[TASK INPUT — start]
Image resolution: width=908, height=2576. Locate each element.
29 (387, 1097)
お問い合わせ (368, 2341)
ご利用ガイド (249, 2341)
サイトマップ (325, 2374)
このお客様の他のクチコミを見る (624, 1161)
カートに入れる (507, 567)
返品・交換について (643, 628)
[TASK INPUT — finish]
[TASK INPUT — start]
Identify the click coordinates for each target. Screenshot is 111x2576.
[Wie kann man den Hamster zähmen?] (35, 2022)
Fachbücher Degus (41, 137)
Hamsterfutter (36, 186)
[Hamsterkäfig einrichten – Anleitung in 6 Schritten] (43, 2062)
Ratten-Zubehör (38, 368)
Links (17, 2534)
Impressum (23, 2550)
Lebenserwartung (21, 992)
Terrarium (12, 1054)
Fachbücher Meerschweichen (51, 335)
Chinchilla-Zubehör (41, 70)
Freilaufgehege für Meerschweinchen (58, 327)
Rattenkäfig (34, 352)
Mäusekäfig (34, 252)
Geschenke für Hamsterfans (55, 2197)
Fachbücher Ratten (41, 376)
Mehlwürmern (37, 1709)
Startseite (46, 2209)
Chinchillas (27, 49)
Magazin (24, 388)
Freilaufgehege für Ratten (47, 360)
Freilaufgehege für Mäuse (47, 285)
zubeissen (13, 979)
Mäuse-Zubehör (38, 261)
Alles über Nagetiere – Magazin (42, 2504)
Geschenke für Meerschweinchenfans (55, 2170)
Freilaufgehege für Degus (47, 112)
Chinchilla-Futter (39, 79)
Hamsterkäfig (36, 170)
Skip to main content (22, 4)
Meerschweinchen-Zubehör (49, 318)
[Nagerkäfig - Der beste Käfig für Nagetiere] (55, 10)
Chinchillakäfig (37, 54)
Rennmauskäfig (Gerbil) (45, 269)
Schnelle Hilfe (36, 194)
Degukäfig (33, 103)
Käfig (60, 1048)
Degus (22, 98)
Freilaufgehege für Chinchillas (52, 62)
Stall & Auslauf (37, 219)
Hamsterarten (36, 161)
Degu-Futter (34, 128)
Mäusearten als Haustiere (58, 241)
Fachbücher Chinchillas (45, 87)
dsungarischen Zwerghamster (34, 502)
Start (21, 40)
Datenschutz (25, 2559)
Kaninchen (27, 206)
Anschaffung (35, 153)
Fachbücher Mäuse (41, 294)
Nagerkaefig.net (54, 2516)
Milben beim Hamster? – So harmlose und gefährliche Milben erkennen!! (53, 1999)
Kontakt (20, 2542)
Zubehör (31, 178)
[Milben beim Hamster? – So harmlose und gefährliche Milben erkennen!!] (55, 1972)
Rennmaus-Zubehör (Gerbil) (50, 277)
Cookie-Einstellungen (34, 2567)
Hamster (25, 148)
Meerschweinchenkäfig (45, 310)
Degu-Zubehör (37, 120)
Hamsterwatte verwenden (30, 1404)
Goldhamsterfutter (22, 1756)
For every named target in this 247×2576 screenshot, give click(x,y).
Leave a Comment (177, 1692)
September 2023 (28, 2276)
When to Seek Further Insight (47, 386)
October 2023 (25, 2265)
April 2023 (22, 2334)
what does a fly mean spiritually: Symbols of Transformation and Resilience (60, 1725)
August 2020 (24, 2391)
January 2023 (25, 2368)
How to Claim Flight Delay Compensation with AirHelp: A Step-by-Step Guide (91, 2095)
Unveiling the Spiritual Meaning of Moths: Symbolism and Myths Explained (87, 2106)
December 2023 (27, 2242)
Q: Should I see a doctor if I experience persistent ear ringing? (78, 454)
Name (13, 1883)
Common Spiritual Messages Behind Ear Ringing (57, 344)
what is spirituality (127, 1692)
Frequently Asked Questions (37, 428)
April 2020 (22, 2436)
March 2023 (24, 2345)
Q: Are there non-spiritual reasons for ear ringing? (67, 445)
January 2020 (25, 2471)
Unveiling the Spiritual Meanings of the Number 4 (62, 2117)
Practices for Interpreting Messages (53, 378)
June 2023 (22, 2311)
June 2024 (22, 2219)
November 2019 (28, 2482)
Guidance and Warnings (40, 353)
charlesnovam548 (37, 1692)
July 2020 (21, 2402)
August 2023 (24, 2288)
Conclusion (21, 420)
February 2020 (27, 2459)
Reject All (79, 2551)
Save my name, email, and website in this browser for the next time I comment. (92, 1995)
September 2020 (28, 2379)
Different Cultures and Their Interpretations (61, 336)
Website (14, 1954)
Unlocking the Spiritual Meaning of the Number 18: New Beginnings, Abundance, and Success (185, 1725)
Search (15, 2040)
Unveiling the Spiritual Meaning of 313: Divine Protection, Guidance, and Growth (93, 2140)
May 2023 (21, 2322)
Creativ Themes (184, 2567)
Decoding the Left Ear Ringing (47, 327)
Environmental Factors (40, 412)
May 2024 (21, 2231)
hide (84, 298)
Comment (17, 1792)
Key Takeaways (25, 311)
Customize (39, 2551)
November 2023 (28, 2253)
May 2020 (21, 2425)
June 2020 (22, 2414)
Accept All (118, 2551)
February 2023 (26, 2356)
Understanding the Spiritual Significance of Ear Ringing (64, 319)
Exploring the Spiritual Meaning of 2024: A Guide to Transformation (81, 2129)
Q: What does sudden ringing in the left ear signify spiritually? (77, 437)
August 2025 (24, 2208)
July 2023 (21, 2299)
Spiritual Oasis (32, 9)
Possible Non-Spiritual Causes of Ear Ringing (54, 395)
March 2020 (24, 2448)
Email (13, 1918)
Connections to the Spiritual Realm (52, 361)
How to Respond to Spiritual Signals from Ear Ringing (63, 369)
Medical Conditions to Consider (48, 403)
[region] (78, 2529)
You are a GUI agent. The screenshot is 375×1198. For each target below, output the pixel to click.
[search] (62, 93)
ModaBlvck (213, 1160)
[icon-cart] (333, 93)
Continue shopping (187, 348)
[TASK INPUT — finish]
Send back exactly the lines of the listing above starting at the one with "Key Takeaways (25, 311)" and ending at the one with "Continue shopping (187, 348)", inclusive, and no others.

Key Takeaways (25, 311)
Customize (39, 2551)
November 2023 (28, 2253)
May 2020 (21, 2425)
June 2020 (22, 2414)
Accept All (118, 2551)
February 2023 (26, 2356)
Understanding the Spiritual Significance of Ear Ringing (64, 319)
Exploring the Spiritual Meaning of 2024: A Guide to Transformation (81, 2129)
Q: What does sudden ringing in the left ear signify spiritually? (77, 437)
August 2025 (24, 2208)
July 2023 (21, 2299)
Spiritual Oasis (32, 9)
Possible Non-Spiritual Causes of Ear Ringing (54, 395)
March 2020 (24, 2448)
Email (13, 1918)
Connections to the Spiritual Realm (52, 361)
How to Respond to Spiritual Signals from Ear Ringing (63, 369)
Medical Conditions to Consider (48, 403)
[region] (78, 2529)
You are a GUI agent. The screenshot is 375×1198. For each target below, output the pixel to click.
[search] (62, 93)
ModaBlvck (213, 1160)
[icon-cart] (333, 93)
Continue shopping (187, 348)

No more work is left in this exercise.